La velada fue animada, alegre, grata. El buen humor soberano del abuelo fue la pauta a toda la fiesta y todos se atuvieron a esa cordialidad casi centenaria. Bailaron un poco y se rieron mucho; fue una boda campechana. Podrían haber invitado al bonachón de Jadis. Por lo demás, allí estaba, en la persona de Gillenormand.
Hubo un alboroto. Y, luego, silencio.
Los novios se esfumaron. Poco después de la medianoche la casa de los Gillenormand se convirtió en un templo.
Aquí nos quedamos. En el umbral de las noches de bodas hay un ángel, de pie y sonriente, con un dedo en los labios. El alma entra en contemplación ante ese santuario donde transcurre la celebración del amor.
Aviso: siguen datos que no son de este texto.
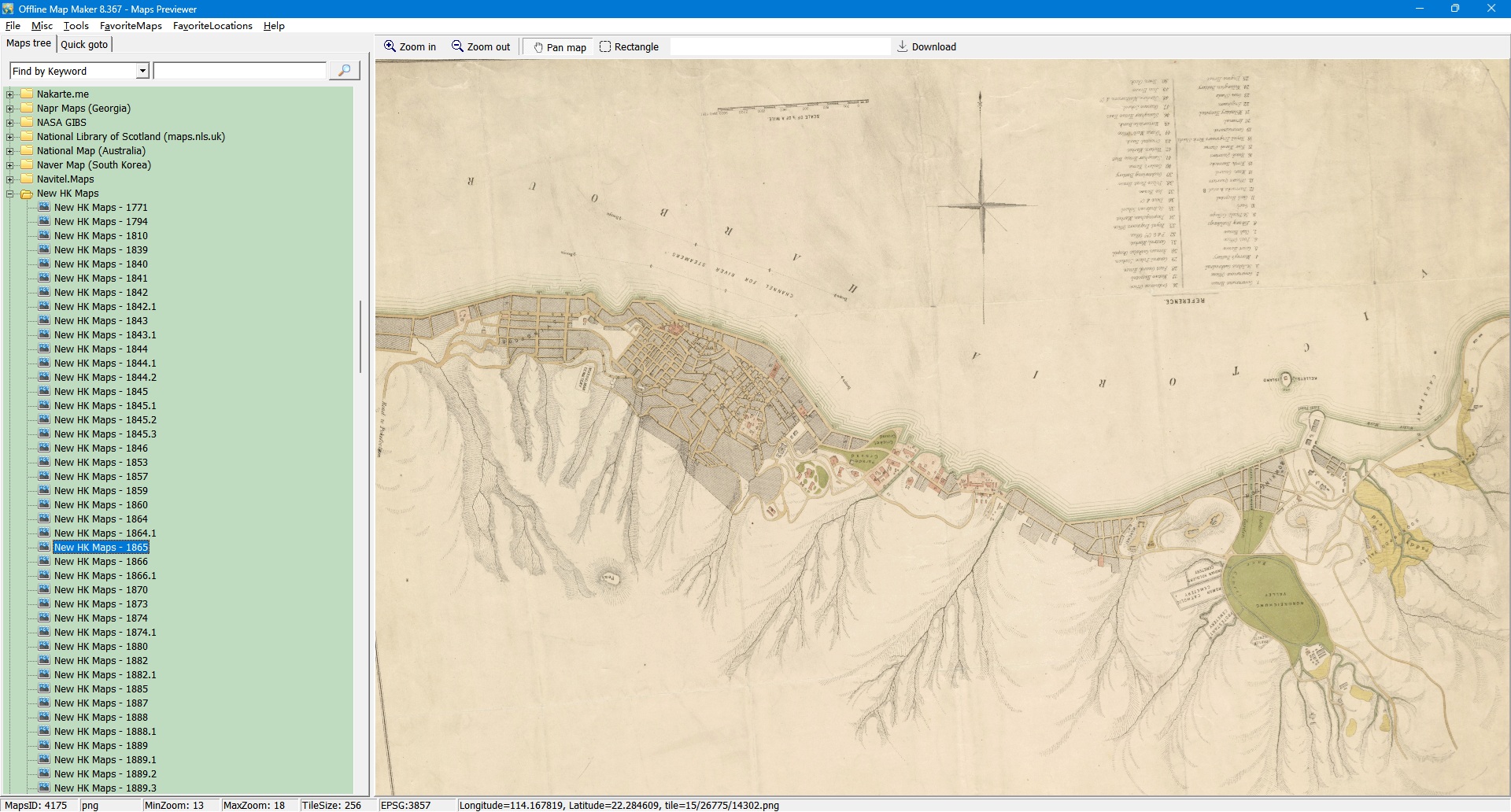1511x812 pixels.
Task: Switch to the Quick goto tab
Action: (x=84, y=44)
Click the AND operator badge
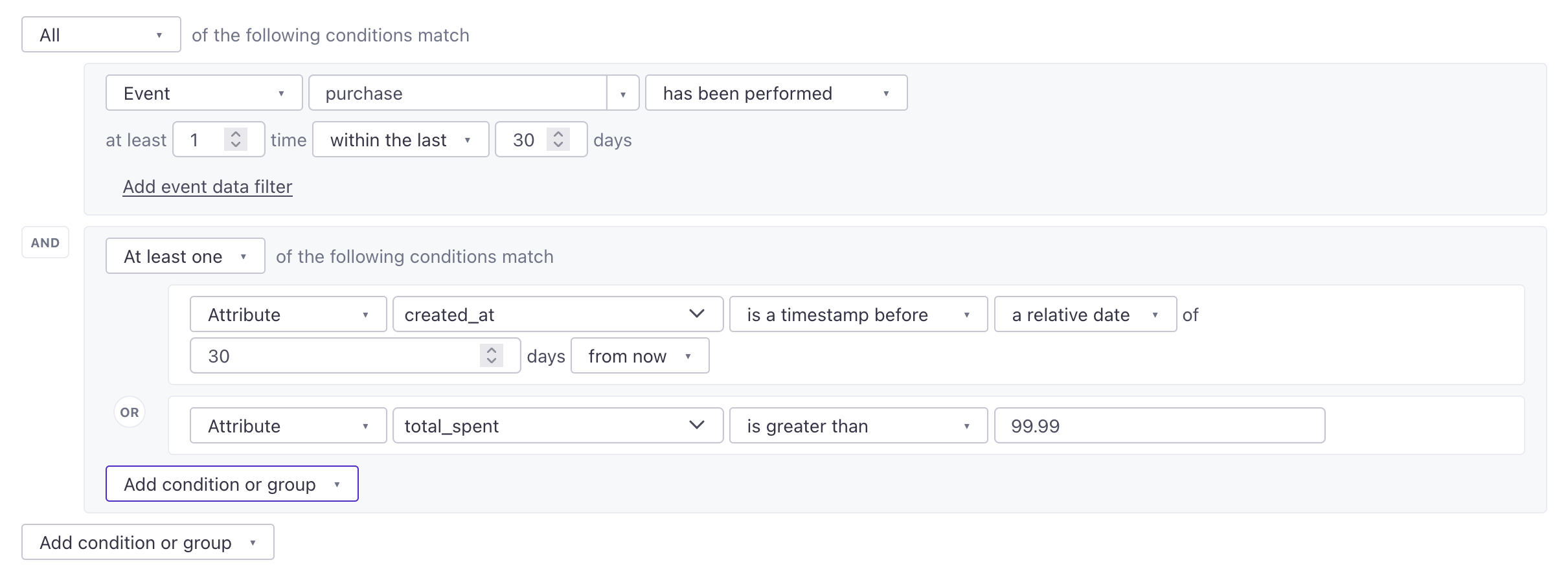1568x582 pixels. click(45, 243)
Tiene que haber resplandores encima de esas casas. La alegría que cobijan debe de brotar a través de las piedras de las paredes en forma de claridad y trazar inconcretos rayos en las tinieblas. Es imposible que esa fiesta sagrada y decisiva no envíe al infinito unos fulgores celestiales. El amor es el crisol sublime donde se funden el hombre y la mujer; surge de ahí el ser uno, el ser triple, el ser final, la trinidad humana. Este nacimiento de dos almas en una tiene que ser una emoción para la sombra. El amante es sacerdote; la virgen arrobada se espanta. Algo de esa alegría llega a Dios. Allí donde hay matrimonio de verdad, es decir, donde hay amor, hay también ideal. Un lecho nupcial es, entre las tinieblas, un rincón de aurora. Si le fuera dado a la pupila de carne vislumbrar las visiones terribles y encantadoras de la vida superior, es probable que viéramos formas de la noche, los desconocidos alados, los transeúntes azules de lo invisible, inclinarse, muchedumbre de cabezas oscuras, en torno a la casa luminosa, satisfechos, bendiciendo, señalándose unos a otros a la virgen esposa, dulcemente alarmada, y llevando el reflejo de la felicidad humana en sus rostros divinos. Si, en esa hora suprema, los esposos, a quienes deslumbra la voluptuosidad y que se creen a solas, aguzasen el oído, oirían en su cuarto un zumbido de alas confusas. La dicha perfecta implica la solidaridad de los ángeles. El techo de esa alcoba pequeña y a oscuras es el cielo entero. Cuando dos bocas, que el amor ha convertido en sagradas, se arriman para crear, es imposible que por encima de ese beso inefable no haya un estremecimiento en el inmenso misterio de las estrellas.
Éstas son las auténticas dichas. No hay alegría sin esas alegrías. El amor, no hay más éxtasis que ése. Todo lo demás es llanto.
Amar o haber amado, con eso basta. No pidáis nada más luego. No hay más perla que encontrar en los repliegues tenebrosos de la vida. Amar es una consumación.